Journal d'Anna Deverre, 24 juillet 2082 (extraits)
Jour 14
Les rues grouillent de monde. Comme d'habitude en fait. Assise sur un banc, au milieu d'un parc verdoyant, je me laisse bercer par le glouglou d'une fontaine tout proche. Autour de moi, des enfants jouent ou mangent des glaces, des sportifs courent, des promeneurs baladent leurs chiens. Un ballet codifié auquel je ne comprends pas grand-chose. Mais je l'adore ; si je peux le voir, les adultes ne m'ont pas encore attrapée. Et plus encore : je passe inaperçue ici. Je pourrai donc vivre une vraie vie d'humain, calme et heureuse, sans que personne ne me remarque.
Malgré tout, reste un obstacle, et de taille : je suis seule. Je viens chaque jour ici, avant de me payer à manger grâce aux faux comptes bancaires que j'ai créés, et je passe la journée assise sur ce banc à ne rien faire. Juste observer. Parfois, je lis un livre ou regarde un film en ligne, les yeux fermées, les bandes-sons se déversant dans mes implants auditifs et les images sur mon affichage rétinien. Je découvre ce monde si différent du mien avec une surprise de plus en plus grande.
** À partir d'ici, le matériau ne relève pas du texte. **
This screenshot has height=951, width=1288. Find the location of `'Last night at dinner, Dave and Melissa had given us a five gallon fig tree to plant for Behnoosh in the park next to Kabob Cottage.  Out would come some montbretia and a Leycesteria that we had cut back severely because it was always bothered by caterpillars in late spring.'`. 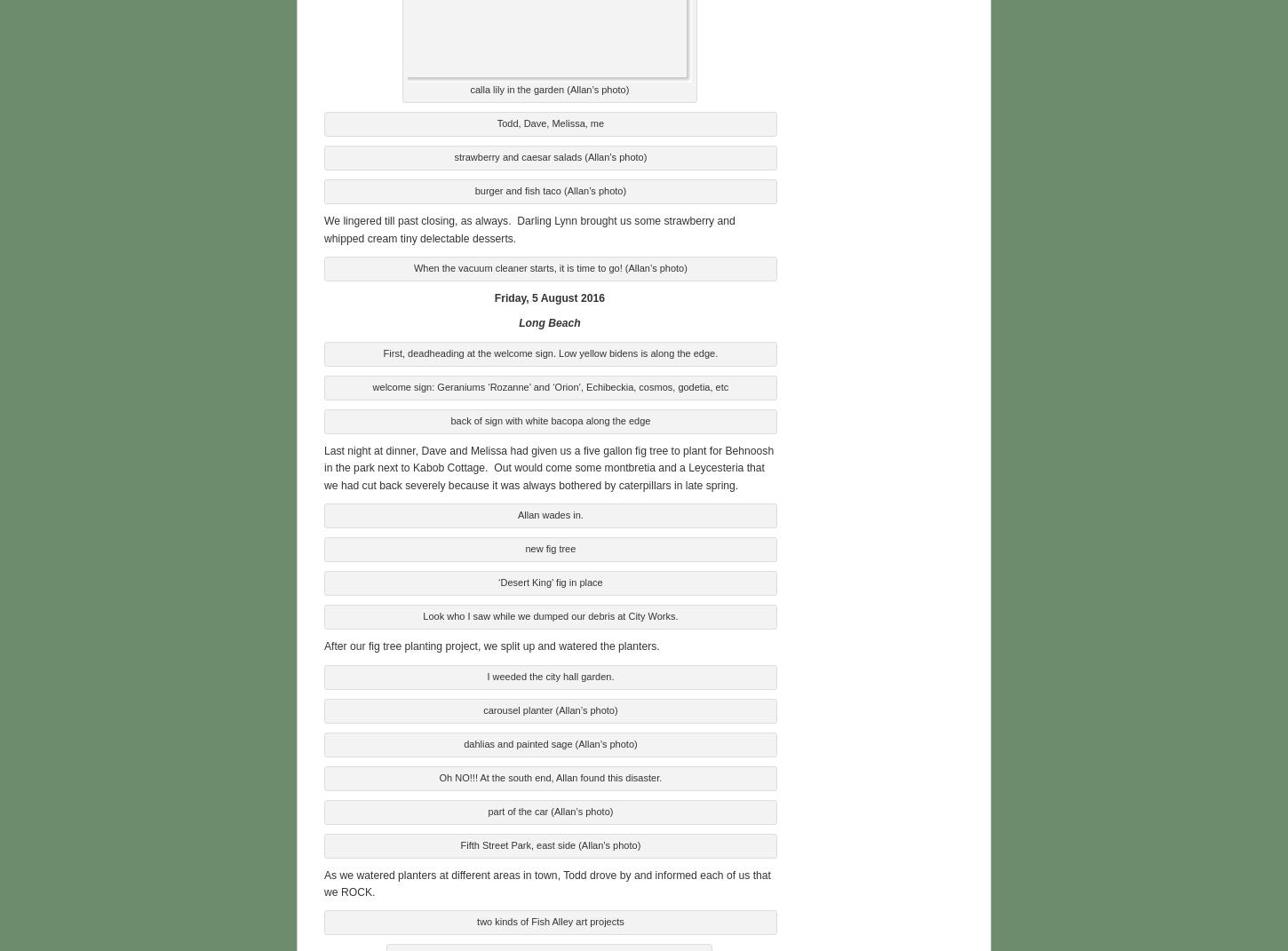

'Last night at dinner, Dave and Melissa had given us a five gallon fig tree to plant for Behnoosh in the park next to Kabob Cottage.  Out would come some montbretia and a Leycesteria that we had cut back severely because it was always bothered by caterpillars in late spring.' is located at coordinates (547, 464).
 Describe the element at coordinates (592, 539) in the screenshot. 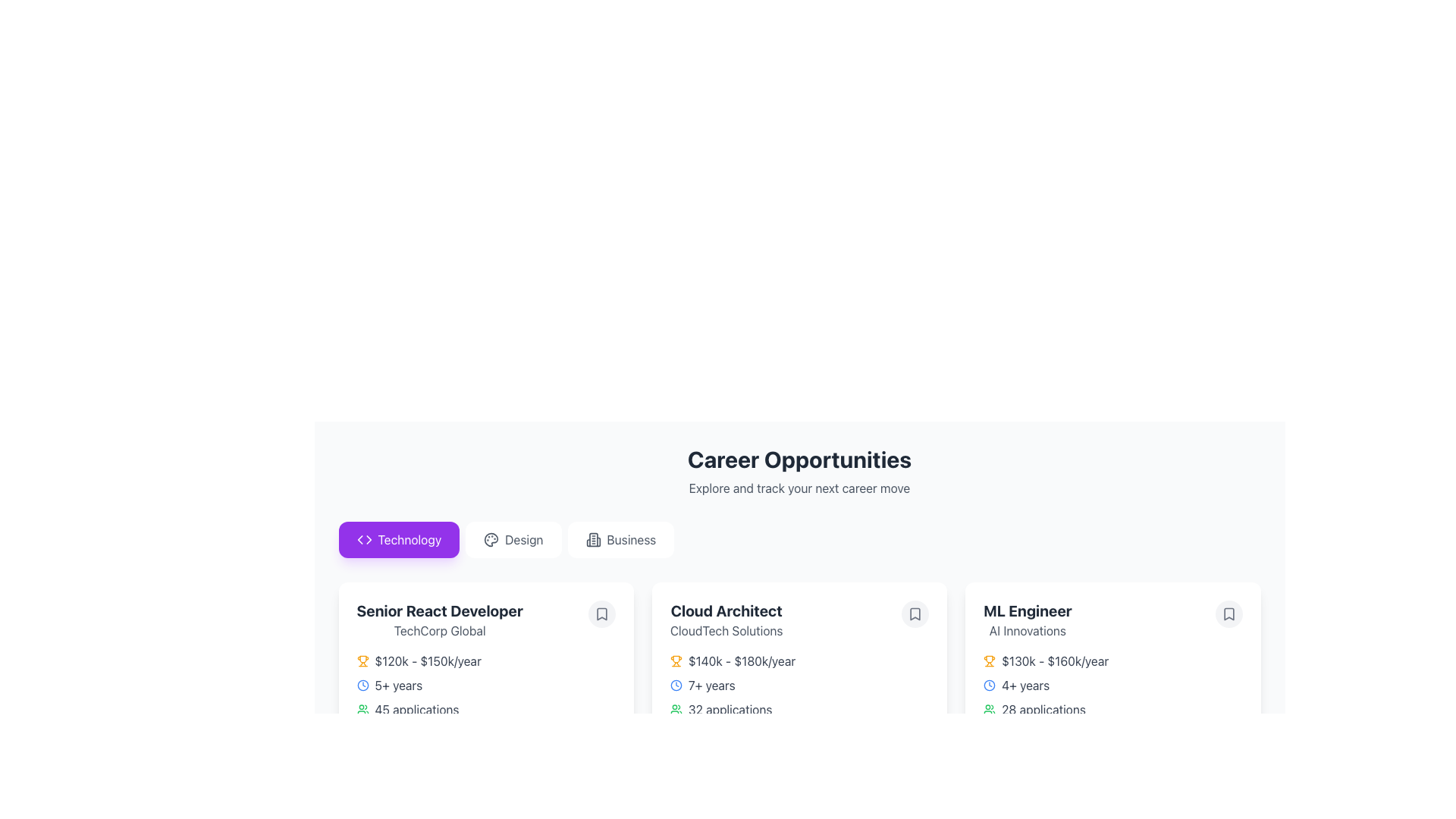

I see `the 'Business' category icon located below the 'Career Opportunities' header, which is part of a group labeled 'Business'` at that location.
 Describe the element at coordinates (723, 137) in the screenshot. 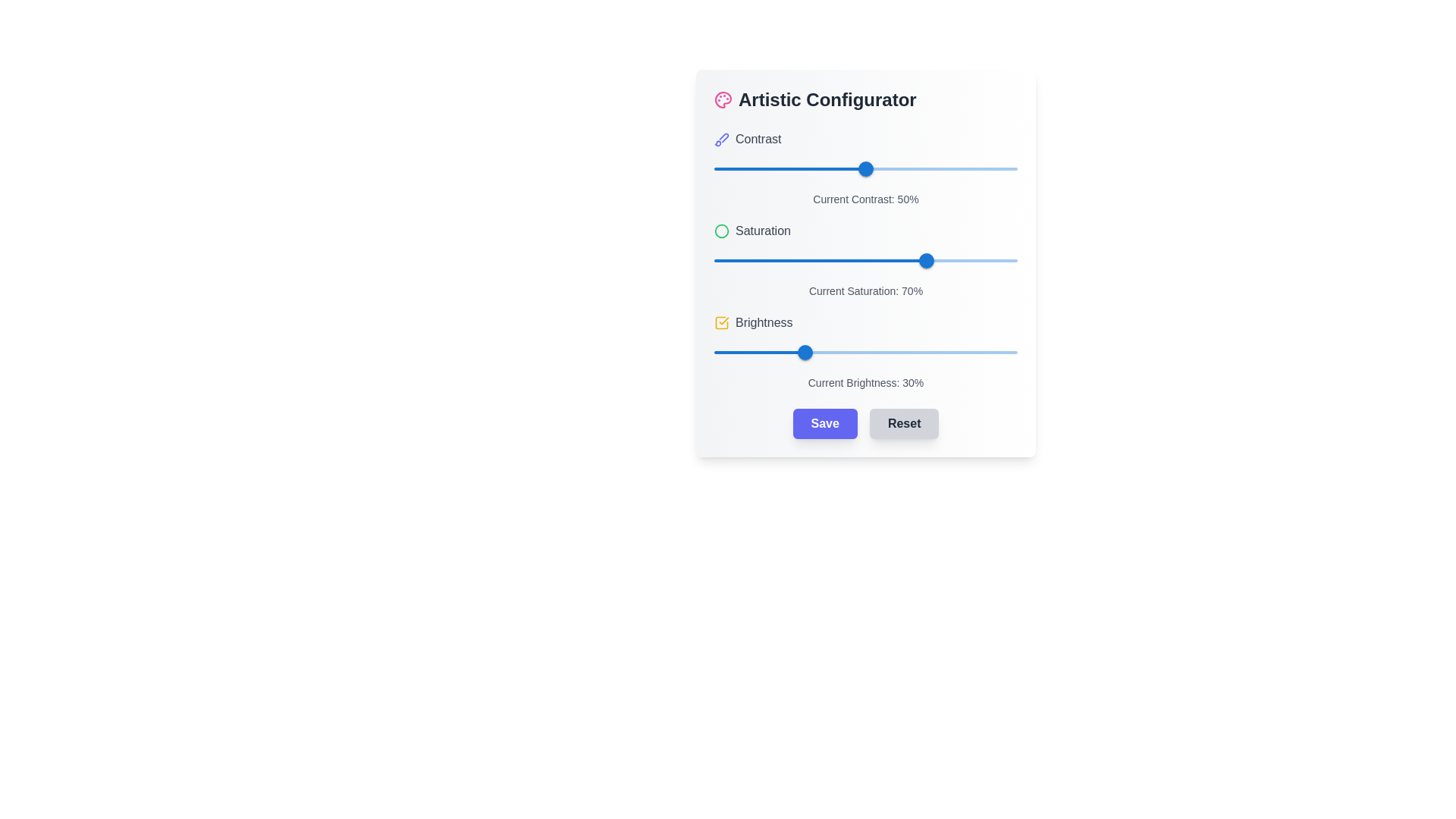

I see `the decorative icon in the 'Artistic Configurator' interface located to the left of the 'Contrast' label, which visually represents the artistic theme` at that location.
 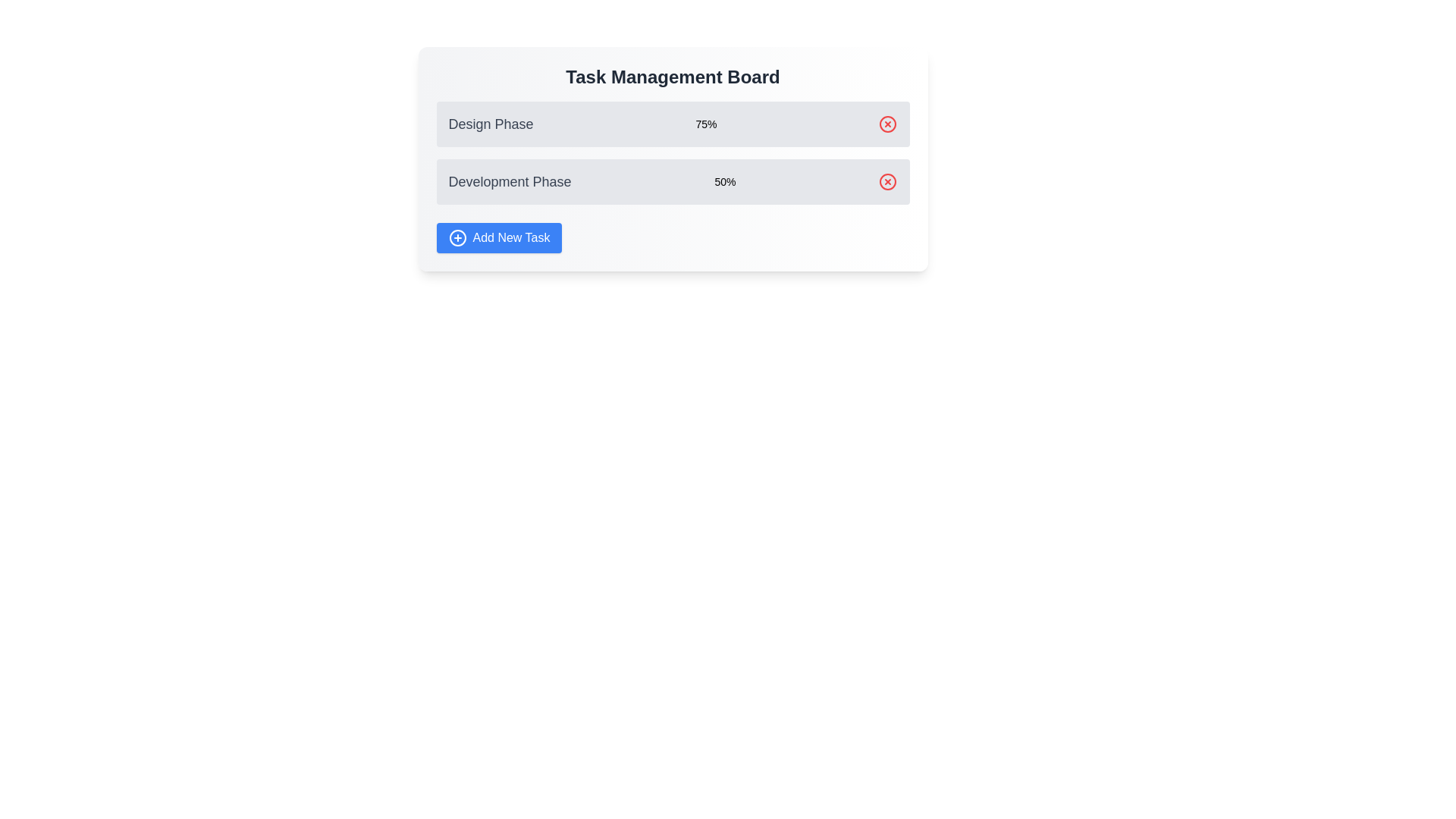 What do you see at coordinates (457, 237) in the screenshot?
I see `the circular outline icon with a plus sign, which is part of the 'Add New Task' button located at the bottom left of the main task board interface` at bounding box center [457, 237].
— Bonjour, m'interpelle quelqu'un.
Je sursaute, tout de suite sur le qui-vive. Avant même de me retourner, je devine à l'odeur qu'il s'agit d'une femme. Quand je pivote, mes yeux m'apprennent qu'elle est jeune, brune, métisse avec un surprenant regard vert. Un grand sourire barre sa figure. Je la reconnais : elle est déjà passée par ce parc. Elle aussi y vient presque tous les jours.
— Bonjour, réponds-je avec prudence.
Cette femme – cette fille – pourrait être une espionne des adultes. Je suis très loin de la première ville où j'ai débarqué, mais sait-on jamais...
La fille s'assied à côté de moi sur le banc. Elle porte un pull bleu et un pantalon blanc et paraît assez inoffensive... comme moi en fait. Rah, mais arrête avec ta paranoïa Anna ! Du calme ! Tu peux venir à bout de n'importe quel humain !
Sauf si il y le gaz... me souffle pernicieusement mon esprit.
Je me reconcentre sur l'inconnue.
— J'aimerai te parler. Je sais que ça va paraître bizarre, mais je me sens tellement seule ici ! Toi aussi, non ?
J'écarquille les yeux, prise par surprise. Pile-poile mon impression dans cette ville pleine de monde. Éprouverai-t-elle la même chose que moi ?
— Oui...
Mon ton circonspect ne l'arrête pas. Elle se met à babiller, l'air joyeux.
— Tu viens ici presque chaque jour depuis une semaine, mais tu es toujours assise sur ce banc sans personne à qui parler. Je ne t'espionne pas, s'empresse-t-elle de dire, mais je passe ici tout les jours... Je viens d'arriver, tu vois, et je ne connais personne. Alors comme ça a l'air d'être ton cas, on pourrait apprendre à connaître cette ville ensemble, non ?
J'en reste bouche bée. Aussi simplement que ça, cette fille viens de me proposer d'être son amie. Sans même savoir la moindre chose sur moi. Juste... Wouah !
— Tu ne me connais pas. Je pourrai être une dangereuse criminelle...
— Tu n'en a pas l'air ! rétorque l'inconsciente avec le sourire.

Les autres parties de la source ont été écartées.